A água limpa é um bem imprescindível, como sempre foi e será, cada vez com mais acuidade. Eça de Queiroz, em «Carta sobre a Inauguração do Canal de Suez», dá-nos conta disso, eloquentemente [in: fascículo «De Port Said a Suez». Ed. Centauro, Babel. 2010].

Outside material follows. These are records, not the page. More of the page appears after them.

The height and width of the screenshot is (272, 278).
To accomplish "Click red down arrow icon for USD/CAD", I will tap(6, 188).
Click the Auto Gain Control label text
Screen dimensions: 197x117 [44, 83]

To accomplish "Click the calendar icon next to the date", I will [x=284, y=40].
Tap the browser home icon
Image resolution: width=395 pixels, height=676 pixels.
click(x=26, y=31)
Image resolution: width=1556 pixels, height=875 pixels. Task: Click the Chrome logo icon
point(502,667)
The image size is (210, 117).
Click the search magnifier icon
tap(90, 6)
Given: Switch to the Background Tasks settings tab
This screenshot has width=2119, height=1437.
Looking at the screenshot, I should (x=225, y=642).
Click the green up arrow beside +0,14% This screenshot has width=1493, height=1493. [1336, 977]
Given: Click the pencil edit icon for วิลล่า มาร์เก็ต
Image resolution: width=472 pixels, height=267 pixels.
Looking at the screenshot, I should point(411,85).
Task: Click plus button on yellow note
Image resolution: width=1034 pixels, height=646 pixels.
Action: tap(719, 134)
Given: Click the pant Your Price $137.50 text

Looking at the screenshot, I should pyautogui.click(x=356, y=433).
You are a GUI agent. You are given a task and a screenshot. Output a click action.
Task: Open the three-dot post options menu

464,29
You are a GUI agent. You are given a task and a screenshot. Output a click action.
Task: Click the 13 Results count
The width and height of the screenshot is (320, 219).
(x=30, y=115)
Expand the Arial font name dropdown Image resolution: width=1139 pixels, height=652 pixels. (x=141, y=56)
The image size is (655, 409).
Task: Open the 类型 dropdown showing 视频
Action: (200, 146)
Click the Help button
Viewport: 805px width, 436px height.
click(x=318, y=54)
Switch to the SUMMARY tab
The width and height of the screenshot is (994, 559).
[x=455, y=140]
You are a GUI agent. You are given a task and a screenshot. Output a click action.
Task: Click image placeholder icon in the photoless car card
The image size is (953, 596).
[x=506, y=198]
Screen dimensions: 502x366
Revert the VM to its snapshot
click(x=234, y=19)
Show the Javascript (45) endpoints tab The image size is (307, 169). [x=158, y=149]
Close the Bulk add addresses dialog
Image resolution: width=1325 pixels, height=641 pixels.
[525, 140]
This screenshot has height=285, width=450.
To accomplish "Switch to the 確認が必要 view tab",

…«Ao lado do canal marítimo, o canal de água doce (…) é uma das maiores obras de Lesseps [engenheiro francês que liderou a construção do Canal de Suez] e um dos episódios mais notáveis da perfuração do istmo. Os operários do canal tinham de trabalhar no deserto. A primeira necessidade era a água; um exército de operários não podia subsistir durante muitos anos apenas com a água trazida pelas caravanas. (…) O Sr de Lesseps resolveu ir ao Nilo, a trinta e cinco léguas [1 légua = 5 km], buscar água doce e trazê-la ao deserto por um canal que seguisse uma linha quase paralela ao canal marítimo e fosse ter a Suez. (…) O canal seria, assim, para uso dos operários, para irrigação daqueles terrenos áridos, e para a navegação de pequenos barcos.» (p. 25-26).
(…)
«Suez tem tido, até há pouco tempo, um viver incompleto pela falta de água. Em Suez, a água era conservada em caixas de ferro, trazidas do Cairo. A água da fonte de Moisés, (…) a três léguas, só a podem beber os camelos. No tempo da chuva havia, além da do Cairo, alguma água potável a seis léguas de distância. No tempo de calma [calor do Sol] a sede era uma doença: havia mercados de água onde os preços eram fabulosos, horríveis. Os ricos bebiam uma água meio salubre. Os pobres bebiam a água dos camelos, ou morriam de sede. Em Suez não havia (…) uma árvore, uma flor, uma erva. Havia gente que, tendo sempre ali vivido, não fazia ideia da vegetação. Contava-se de árabes de Suez, que, vindos do Cairo pela primeira vez, fugiam das árvores como de monstros desconhecidos. O canal de água doce mudou esta face das coisas. (…) No dia em que a água chegou a Suez foi uma vertigem. Os pobres árabes não podiam crer; mergulhavam-se nela, bebiam até lhes fazer mal, (…) davam gritos loucos. Alguns estavam aterrados e pasmavam da perda de tanta riqueza.» (p. 30-31)
Hoje, em diferentes lugares da Terra, muitos sofrem a falta terrível de água. Opostamente, muitas pessoas desconhecem o perigo do desperdício ou da destruição «de tanta riqueza».